Already, the stock market took off this week on a negative note.

“This week, we will maintain our current position while closely observing market trends. We will not hesitate to make mid-week portfolio changes if deemed necessary,” according to Lagos-based CardinalStone research analysts.

They noted that following the broad-based bullish outturn in the equity market last week, their Model Equity Portfolio (MEP) outperformance was primarily driven by “our tactical decision to stand pat on our overweight banking positions”.

“Our conviction was based solely on the strong fundamentals shown by banks in their earnings releases and the projected positive impact of the high-interest rate environment on their future earnings.

“In addition, with most of the banks coasting in oversold territory, investors were expected to take advantage of the attractive entry opportunities opened up by the sell-offs.

“In line with these prognoses, our banking exposures contributed a combined 129bps to the MEP’s performance in the review week,” CardinalStone research analysts.

“This week, we expect mixed sentiment in the equities market as investors digest the recent MPR hike by the MPC, which makes fixed income more attractive.

“However, fundamentally strong stocks still offer long-term benefits, providing opportunities for sustainable growth amidst current market conditions.

“We anticipate selective bargain hunting in dividend-paying stocks, fuelled by upcoming corporate qualification and payment dates,” Futureview investment analysts said in their May 31 note.

Also in their recent note, Meristem research analysts said, “This week, we anticipate the local bourse to sustain the positive momentum from last week, as investors seize the opportunity to enter stocks that have recently declined but present attractive upside potential potentials”.

“The significant improvement in market breadth from the previous week (1.69x compared to 0.41x) suggests a growing positive mood in the market, particularly as investors’ concerns

surrounding banking stocks begin to wane. “However, considering the upcoming T-bills auction and prevailing low system liquidity, there is a possibility that inflows into the equities market may be constrained.
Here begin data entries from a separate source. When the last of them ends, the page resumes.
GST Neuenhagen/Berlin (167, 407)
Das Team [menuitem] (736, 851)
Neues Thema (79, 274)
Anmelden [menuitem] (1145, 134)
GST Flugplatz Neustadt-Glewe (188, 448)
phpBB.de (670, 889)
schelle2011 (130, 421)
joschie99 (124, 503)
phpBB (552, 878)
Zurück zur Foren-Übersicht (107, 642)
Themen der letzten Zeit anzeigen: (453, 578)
Overall, we expect the NGX-ASI to end this week in the green zone,” Meristem research analysts said.

According to Vetiva research analysts, “The equity market remains under pressure, as investors pursue safety in the fixed income space amid attractive yield. However, given the strong buy-side reaction we saw in the market last week, we expect to see a reversal in sentiment this week, as investors seek to lock in gains recorded last week”. That said, they expected the market to trade lower at the beginning of the week.

According to United Capital research analysts, they expect the mixed sentiments amongst investors to persist in the local equities market.

“On one hand, we expect pockets of buy-interests in the market as market participants take positions in fundamentally sound stock given their low pricings. Nevertheless, we still anticipate that the high returns in the fixed-income market will continue to negatively impact the equities market as investors switch their asset classes to less risky assets,” they further said.